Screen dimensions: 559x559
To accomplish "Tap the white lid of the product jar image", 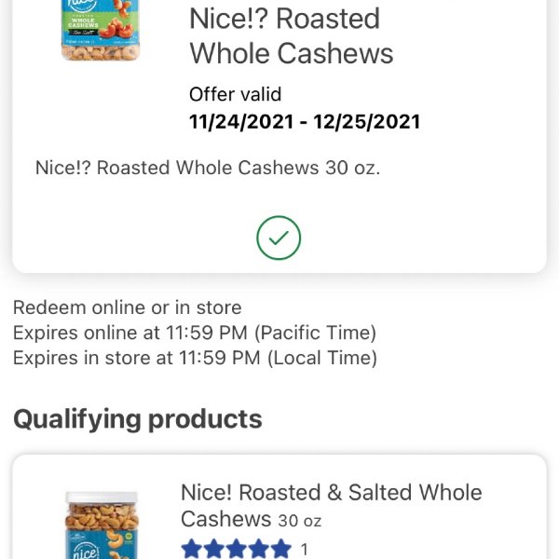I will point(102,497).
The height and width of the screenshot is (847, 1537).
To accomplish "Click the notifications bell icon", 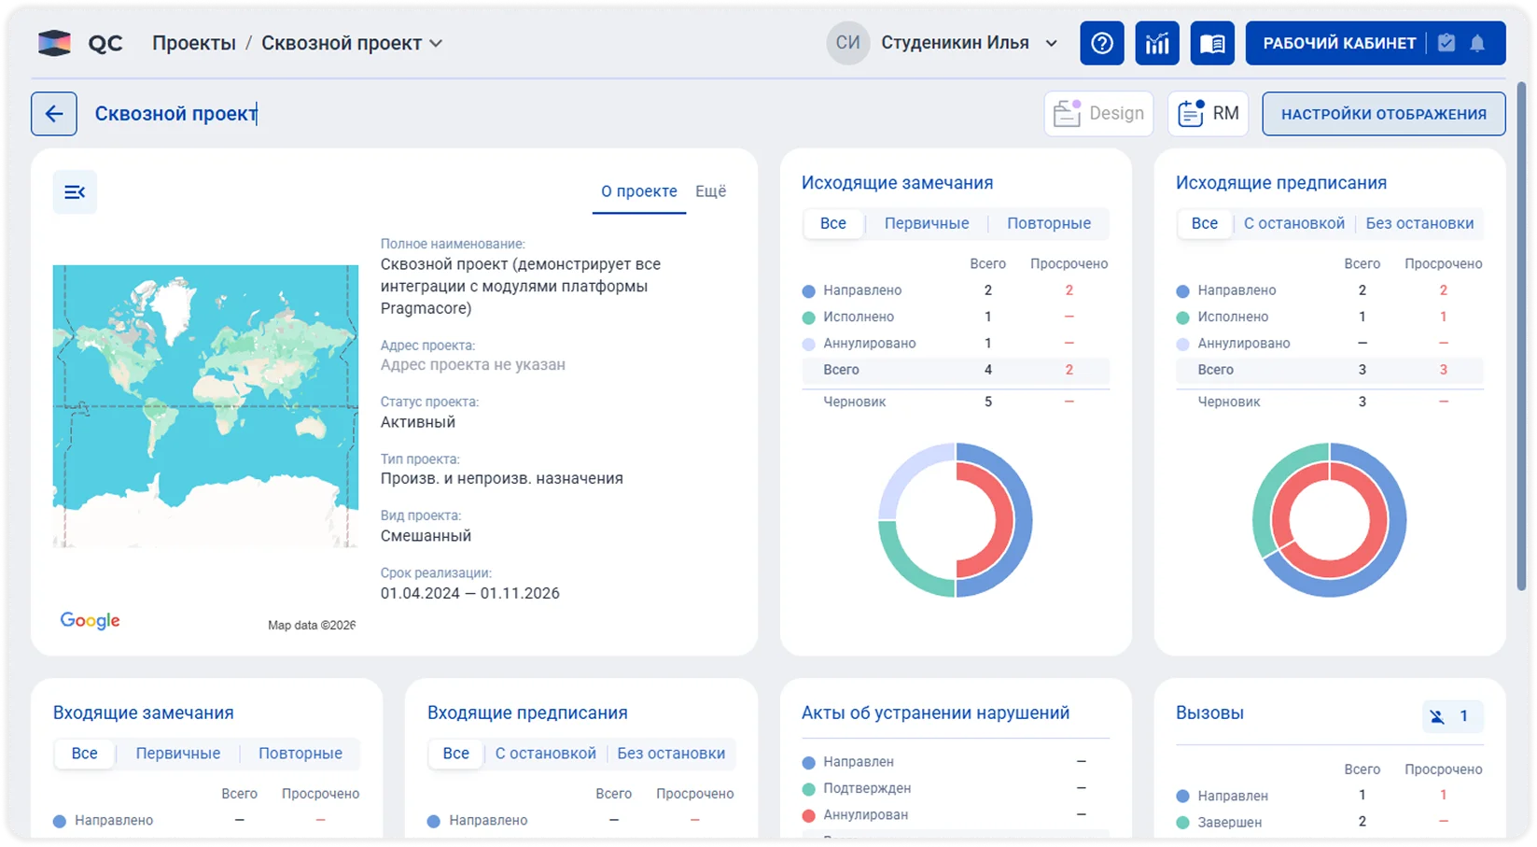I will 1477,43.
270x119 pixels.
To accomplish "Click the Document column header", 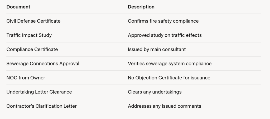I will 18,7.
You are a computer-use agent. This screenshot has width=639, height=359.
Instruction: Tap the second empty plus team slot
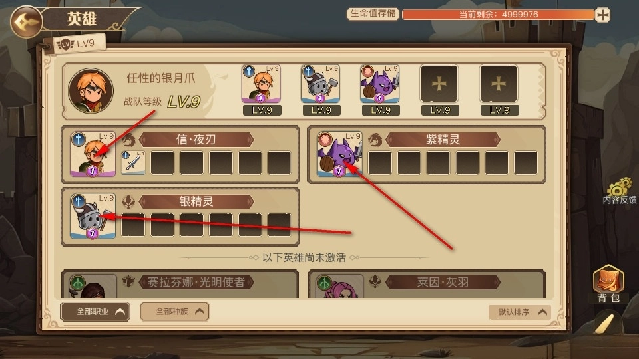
☆ ☆ ☆ ☆ ☆ ☆ ☆
_EXERCISE TASK_
How many lines of the items above contain the string "screenshot"? Case counts. Reply with the number only.

_EXERCISE OUTPUT_
2